The Australian N scale market is just not big enough to commercially justify custom made locomotive mechanisms due to the limited number of units that would be made so Australian N scale locomotives normally use chassis and motors from commercially available locomotives, mostly American locos. So it is a matter of finding a locomotive on the market that is a close enough match for an Australian loco or one that can be relatively easily modified to match. This obviously makes Australian locos more expensive because you usually have to buy an American one, buy the shell for the Australian loco, then strip the outer shell off the motor/chasis an fit the Australian shell.

Some Australian locomotives just don't have a commercially available locomotive with close enough match. An experienced, dedicated modeller might go to great lengths to alter a chassis to complete a treasured model. I don't know about you, but that certainly rules me out.

For several years, LifeLike SD7s where used for their gizzards as these are a reasonable match for quite a few locos, including Victorian B and S class locos. The structure of these also makes them relatively easy to adapt to longer or shorter wheel bases by cutting a piece out or inserting a piece into the chassis and replacing the plastic tubing that is used for the drive shaft with a longer or shorter piece. This was the case for early G class locomotives needing a longer wheel base. This is a fair bit of fiddling and you have to strengthen the chassis now that it has been cut. Later G class kits came with a casting for a replacement chassis, meaning you have to take all the working parts out of the original chassis and put into the replacement chassis. And of course, you still need to find some plastic tubing of the correct diameter to extend the drive shaft. I have done one of these (Model G514 on this site) and it was certainly testing my skill level and I wouldn't want to do it again.. I wouldn't call it my best running loco, but it does run and gave me a G class loco to put on grain or container trains. Luckily, G Class locos are now available Ready-To-Run, using different mechanisms so there's no need to do this anymore.

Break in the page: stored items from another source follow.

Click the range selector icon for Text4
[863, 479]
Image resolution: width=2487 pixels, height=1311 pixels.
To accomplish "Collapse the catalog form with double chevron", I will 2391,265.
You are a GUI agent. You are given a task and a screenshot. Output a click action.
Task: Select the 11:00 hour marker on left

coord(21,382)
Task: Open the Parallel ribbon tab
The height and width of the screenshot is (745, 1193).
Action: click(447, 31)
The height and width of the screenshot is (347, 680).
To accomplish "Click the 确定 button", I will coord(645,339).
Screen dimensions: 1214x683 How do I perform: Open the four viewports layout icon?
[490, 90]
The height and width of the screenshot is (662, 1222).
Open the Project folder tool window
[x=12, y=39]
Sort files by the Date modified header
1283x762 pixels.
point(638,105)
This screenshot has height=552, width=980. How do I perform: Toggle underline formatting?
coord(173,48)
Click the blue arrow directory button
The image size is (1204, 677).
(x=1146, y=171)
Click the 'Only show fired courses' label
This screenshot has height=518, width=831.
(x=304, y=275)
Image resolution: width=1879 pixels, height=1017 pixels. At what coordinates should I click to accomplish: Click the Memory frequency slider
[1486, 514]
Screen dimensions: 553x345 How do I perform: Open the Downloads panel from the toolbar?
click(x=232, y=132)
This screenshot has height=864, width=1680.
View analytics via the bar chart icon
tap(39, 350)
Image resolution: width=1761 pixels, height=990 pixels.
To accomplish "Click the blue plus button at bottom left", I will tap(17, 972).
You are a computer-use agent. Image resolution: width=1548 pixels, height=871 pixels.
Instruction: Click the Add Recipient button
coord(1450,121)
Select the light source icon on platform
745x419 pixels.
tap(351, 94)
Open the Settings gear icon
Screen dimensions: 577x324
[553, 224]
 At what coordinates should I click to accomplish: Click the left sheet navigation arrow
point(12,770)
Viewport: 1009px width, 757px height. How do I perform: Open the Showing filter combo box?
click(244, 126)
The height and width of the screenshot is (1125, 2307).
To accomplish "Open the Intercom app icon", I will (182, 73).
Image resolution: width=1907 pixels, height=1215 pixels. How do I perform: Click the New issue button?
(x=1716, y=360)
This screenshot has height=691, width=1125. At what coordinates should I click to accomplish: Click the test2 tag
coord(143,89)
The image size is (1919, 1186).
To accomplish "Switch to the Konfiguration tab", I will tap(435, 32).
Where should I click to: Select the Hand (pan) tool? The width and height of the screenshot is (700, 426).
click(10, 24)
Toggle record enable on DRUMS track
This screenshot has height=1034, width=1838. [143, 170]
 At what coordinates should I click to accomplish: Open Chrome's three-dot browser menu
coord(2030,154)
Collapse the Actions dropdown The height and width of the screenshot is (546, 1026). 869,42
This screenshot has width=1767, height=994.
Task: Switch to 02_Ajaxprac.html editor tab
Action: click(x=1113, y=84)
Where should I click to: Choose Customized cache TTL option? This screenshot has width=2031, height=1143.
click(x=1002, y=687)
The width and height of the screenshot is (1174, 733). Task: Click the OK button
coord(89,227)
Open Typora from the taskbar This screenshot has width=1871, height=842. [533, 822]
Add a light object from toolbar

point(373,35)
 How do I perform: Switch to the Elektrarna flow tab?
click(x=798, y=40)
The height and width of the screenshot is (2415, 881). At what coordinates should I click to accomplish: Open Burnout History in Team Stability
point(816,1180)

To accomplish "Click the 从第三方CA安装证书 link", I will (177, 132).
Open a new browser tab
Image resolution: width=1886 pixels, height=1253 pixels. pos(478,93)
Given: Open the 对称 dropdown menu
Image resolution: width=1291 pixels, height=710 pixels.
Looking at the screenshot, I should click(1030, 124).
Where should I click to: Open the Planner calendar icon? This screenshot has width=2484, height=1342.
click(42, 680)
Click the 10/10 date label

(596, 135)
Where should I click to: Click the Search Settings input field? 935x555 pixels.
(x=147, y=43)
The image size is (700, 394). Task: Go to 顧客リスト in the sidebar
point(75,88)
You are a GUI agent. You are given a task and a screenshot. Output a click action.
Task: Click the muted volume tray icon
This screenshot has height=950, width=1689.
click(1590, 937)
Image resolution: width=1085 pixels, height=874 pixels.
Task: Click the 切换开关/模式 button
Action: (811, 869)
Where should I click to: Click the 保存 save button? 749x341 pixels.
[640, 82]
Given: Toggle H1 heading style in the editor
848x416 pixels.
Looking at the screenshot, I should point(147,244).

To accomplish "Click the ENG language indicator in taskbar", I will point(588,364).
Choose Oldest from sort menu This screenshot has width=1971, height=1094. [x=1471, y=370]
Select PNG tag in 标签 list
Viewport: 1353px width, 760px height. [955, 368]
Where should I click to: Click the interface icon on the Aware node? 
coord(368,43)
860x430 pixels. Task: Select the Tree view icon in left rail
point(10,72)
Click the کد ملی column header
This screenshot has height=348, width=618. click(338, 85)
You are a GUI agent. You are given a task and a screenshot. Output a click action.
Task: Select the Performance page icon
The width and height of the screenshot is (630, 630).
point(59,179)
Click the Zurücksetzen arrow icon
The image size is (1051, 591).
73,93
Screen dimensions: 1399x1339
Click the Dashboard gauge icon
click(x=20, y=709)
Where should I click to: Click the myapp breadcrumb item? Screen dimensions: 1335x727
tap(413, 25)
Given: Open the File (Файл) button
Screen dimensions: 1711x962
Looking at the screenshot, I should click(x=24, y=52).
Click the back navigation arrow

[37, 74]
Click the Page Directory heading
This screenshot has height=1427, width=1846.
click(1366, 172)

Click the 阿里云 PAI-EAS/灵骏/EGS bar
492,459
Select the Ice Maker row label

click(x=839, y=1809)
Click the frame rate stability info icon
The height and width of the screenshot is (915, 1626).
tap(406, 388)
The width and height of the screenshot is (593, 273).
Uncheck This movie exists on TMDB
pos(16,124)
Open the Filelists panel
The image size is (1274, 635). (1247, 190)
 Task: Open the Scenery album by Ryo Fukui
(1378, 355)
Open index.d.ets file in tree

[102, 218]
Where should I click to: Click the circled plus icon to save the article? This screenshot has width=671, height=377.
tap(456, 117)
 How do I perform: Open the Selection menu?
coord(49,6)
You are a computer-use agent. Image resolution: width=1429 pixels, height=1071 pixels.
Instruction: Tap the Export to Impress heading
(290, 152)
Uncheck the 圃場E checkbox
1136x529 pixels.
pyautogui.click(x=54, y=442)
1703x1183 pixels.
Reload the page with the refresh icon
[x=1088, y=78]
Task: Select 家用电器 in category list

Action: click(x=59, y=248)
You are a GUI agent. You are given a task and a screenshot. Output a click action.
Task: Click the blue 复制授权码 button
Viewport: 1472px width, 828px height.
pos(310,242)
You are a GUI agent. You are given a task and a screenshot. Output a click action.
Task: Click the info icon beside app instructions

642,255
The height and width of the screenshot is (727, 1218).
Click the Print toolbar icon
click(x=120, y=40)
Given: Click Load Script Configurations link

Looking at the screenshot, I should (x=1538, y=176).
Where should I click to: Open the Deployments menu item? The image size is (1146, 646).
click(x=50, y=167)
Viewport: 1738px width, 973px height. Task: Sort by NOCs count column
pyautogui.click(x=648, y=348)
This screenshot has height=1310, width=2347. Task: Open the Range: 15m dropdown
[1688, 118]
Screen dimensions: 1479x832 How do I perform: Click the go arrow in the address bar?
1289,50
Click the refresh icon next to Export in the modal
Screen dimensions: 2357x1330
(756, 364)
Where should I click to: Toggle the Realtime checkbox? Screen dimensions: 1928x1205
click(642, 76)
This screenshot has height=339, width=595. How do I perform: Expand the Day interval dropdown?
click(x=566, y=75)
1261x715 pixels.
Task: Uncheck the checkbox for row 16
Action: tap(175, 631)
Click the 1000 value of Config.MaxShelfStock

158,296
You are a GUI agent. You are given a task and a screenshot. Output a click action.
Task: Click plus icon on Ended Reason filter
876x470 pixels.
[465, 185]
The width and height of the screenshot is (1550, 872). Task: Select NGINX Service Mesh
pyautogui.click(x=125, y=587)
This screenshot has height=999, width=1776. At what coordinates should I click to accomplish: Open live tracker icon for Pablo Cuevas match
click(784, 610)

B class and S class locomotive kits currently available from Pete Boorman's Workshop are designed to fit LifeLike SD7s. In their original form, while a good match in length, SD7s are too high to fit inside most bodies used in Australian models. Rotating the motor so it sits sideways lowers them enough to fit, though this will only work for locos that have full width bodies such a S and B class and not those with external walkways such as X class. Refer to the note on SD7s for more information about these alterations. The other catch to using LifeLike SD7s is that few Australian shops stock them so it was common practice to get them mail ordered from America.

Nowadays, Atlas SD7s have become more popular due to their superior running quality. I don't know how much effort is needed to adapt the Pete Boorman models to these mechanisms. I'm still using LifeLike mechs for these, they may not be as good but they are adequate and good value for money. I have heard that LifeLike is now making SD7s with split chassis style mechanisms similar to the Atlas SD7. I haven't seen any of these so cannot comment on their suitability.

Although they have different exteriors, Atlas SD9s, SD24s and SD26s use pretty much the same mechanism as the SD7 so these can also be used. Some have more intricate work in their exterior making them a bit more expensive. Since we just discard the exterior, get the cheapest one you can find. SD35's are fairly similar but a little bit taller making them unsuitable for most Australian models.

One feature of the Atlas SD7s is that the bogies are mounted slightly forward of centre. They can be reasonably easily rotated thereby extending the wheel base. Whilst this may still not be perfect, it is generally considered good enough, given the lack of viable alternatives. This is what is done for the new Ready-to-Run G Class locomotives. See model G512 on this site. G and BL loco kits released by SAR Detailers are based on the same master so use this same strategy. Freight Australia G513 on this site is an example.

Atlas VO1000 are an excellent match for series 1 "Flat Top" T Class locos. The Ready-to-run model currently available was designed to slip straight onto these without modification.